Over the past few years, marketers have been talking about Google’s plans to phase out third-party cookies and what that means for their digital marketing efforts. As a quick refresher, cookies are very small text files with data that send information from sites you visit to your browser. They can help you stay logged in to websites, remember form-fill information, save shopping carts, and generally make using the internet a little bit easier.
While they’re serving up useful, relevant information to you, like related products or content you might be interested in, they’re also sharing information that lets marketers track online behavior and target ads to you using third-party data.

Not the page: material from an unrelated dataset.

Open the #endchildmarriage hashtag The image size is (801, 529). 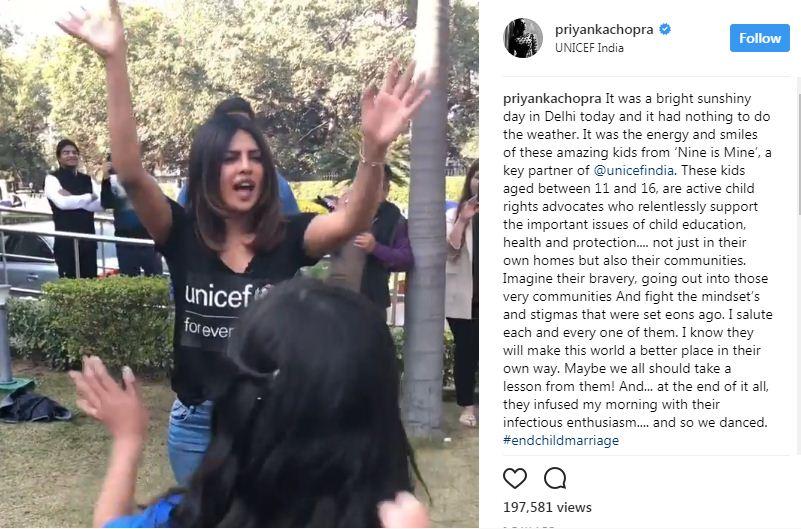561,440
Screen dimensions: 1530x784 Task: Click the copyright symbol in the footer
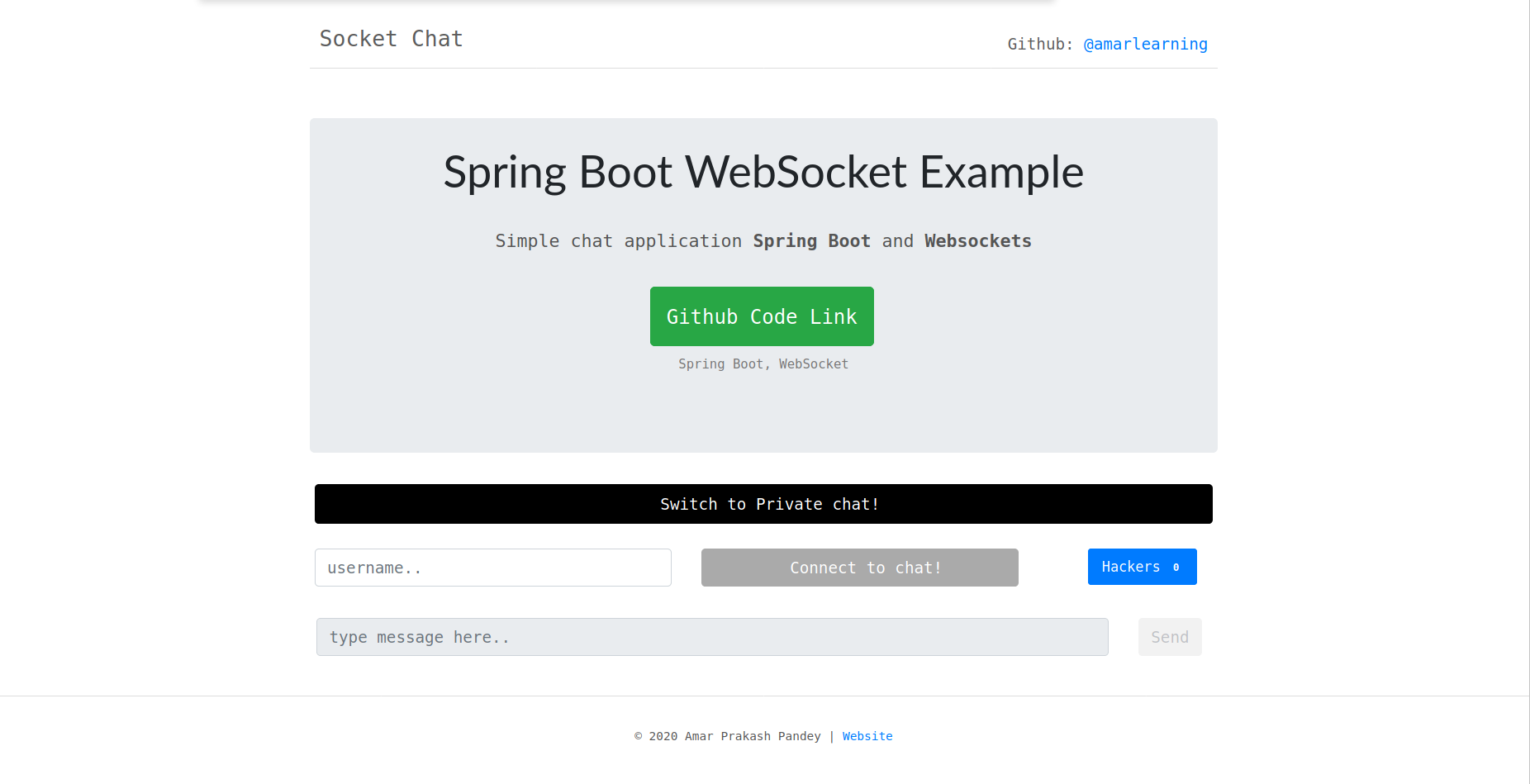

As an everyday internet user, you’re probably pretty happy about stricter privacy protections online. But once you get to work and put your professional marketer hat on, it’s another story. Without all that great third-party data, how will you target your ads? How will you tailor your ad content to certain user types? Can you even be a digital marketer anymore?
You bet you can. Let’s talk about how.
Different paths to data collection
Third-party data can give you a broad view of audiences and their behaviors, but it’s not the only kind of useful data out there. There’s second-party data — like a purchased email list — and then there’s the holy grail: first-party data. (Did you just hear an angelic choir sing? We did.)
First-party data is information given to you by your consumers willingly and directly. You don’t need to purchase emails from a list. You don’t need to get demographic info from Google or Facebook or any other platform but your own. You can access it when you need it and use it to create content, web experiences, and other marketing pieces your users want.
HubSpot explains first-party data this way:
"With a first-party cookie, you can learn about what a user did while visiting your website, see how often they visit it, and gain other basic analytics that can help you develop or automate an effective marketing strategy around them. However, you can't see data related to your visitor's behavior on other websites that aren't affiliated with your domain."
There are lots of ways to collect first-party data:
• Email list opt-ins
• Form fills
• Survey answers
• Chatbot transcripts
• Subscription sign-ups
• Tracking behavior across your website or digital properties
• Contact forms
• Blog comments
• Comments on social posts
• Purchase history
Here’s one extremely simplified example of what using first-party data in your marketing could look like:
User opts-in to your email list → User clicks on an offer to see a demo → User purchases product or service → User now receives occasional emails related to their specific purchase in addition to your general marketing email → Everyone is happy!
Who needs cookies when you have egg baskets?
Marketing without third-party cookies as we’ve come to know them is definitely possible. As you’ve probably guessed by now, the thing that makes it possible to thrive without them is content (there’s that angelic choir again).
Good, SEO-optimized content can help get users to your site. Once there, relevant, smart, engaging content like blog posts, videos, quizzes, case studies, and so forth can keep them interested in your site and your offerings. Maybe it makes sense to offer members-only or subscribers-only content that requires creating an account or opting in to an email list.
One of our marketing idols, Robert Rose, often says “Don’t build your house on rented land.” With good content, you won’t need to rely as heavily on other platforms for information about your users. So, if third-party cookies truly do go away for good, or a social media platform you’ve been advertising with becomes unusable for some reason, you’ll be okay because you didn’t put all your eggs in one basket. You own a basket.
And that’s the key. We certainly aren’t advocates for ending your digital ad program because third-party cookies might actually be phased out. You’ll just need to adjust your approach if you’ve been heavily reliant on ads over other strategies. The loss of highly detailed third-party data creates an opportunity to put your content out front in your ads as well and have it seen by the right people.
In a bit of a paradox, creating ads or other content pieces that are highly specific even though your audience is more general can be very effective. For example, a lead generation campaign on LinkedIn or a native ad featuring content geared toward a niche audience could be just the thing to help your brand stand out and get a viewer’s attention. You may not be getting a high number of clicks, but you will be getting higher-quality clicks and some first-party data along with them. Creating an email newsletter for a niche audience will almost certainly start with a small list, but over time (if you consistently deliver valuable content), the list will grow and so will your first-party data.
Looking at your whole marketing ecosystem and being thoughtful about how it all works together to benefit your business is part of any good marketing strategy. Finding the right balance can only benefit you — especially when change inevitably comes.